What you are asked to do — Scan the entries below for the string "will" and copy every line where it turns up.

Dataset content —
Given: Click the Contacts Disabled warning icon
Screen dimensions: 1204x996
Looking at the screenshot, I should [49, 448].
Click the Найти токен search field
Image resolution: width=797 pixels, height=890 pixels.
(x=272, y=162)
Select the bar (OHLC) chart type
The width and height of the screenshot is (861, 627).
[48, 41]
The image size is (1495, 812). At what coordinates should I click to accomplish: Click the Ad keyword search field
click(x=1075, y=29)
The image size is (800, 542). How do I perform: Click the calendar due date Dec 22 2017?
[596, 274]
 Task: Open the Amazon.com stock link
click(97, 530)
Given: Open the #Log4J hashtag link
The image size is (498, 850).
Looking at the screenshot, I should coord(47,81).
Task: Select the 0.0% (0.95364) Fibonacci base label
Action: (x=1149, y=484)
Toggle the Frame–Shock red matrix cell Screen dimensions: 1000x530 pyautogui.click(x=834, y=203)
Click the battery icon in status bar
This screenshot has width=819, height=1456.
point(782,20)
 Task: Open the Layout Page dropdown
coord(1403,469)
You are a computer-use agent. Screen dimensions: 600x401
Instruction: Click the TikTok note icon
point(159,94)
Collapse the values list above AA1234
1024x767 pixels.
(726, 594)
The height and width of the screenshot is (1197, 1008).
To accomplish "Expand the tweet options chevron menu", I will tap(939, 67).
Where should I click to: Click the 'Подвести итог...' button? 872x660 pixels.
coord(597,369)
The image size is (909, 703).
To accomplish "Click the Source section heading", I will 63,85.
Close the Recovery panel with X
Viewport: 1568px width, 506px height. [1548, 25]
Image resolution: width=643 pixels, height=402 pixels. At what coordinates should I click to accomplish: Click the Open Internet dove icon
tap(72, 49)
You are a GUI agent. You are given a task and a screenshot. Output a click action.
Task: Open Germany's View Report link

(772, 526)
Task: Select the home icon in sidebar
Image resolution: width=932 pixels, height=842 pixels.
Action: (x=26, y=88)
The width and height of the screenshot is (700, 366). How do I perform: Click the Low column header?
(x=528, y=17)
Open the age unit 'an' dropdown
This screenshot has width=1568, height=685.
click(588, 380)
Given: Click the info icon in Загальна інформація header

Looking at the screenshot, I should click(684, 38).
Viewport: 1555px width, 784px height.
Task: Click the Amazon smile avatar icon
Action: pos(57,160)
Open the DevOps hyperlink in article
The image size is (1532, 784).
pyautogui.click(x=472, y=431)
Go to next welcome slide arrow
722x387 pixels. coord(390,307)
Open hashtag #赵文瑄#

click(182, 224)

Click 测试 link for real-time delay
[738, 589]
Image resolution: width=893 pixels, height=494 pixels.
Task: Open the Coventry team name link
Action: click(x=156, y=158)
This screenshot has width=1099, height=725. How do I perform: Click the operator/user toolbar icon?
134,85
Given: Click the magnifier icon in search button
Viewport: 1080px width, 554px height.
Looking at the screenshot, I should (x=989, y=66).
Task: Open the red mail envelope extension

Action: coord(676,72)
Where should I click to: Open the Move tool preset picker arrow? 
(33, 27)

Answer for this exercise —
To accomplish "Expand the tweet options chevron menu", I will tap(939, 67).
To accomplish "Click the Source section heading", I will 63,85.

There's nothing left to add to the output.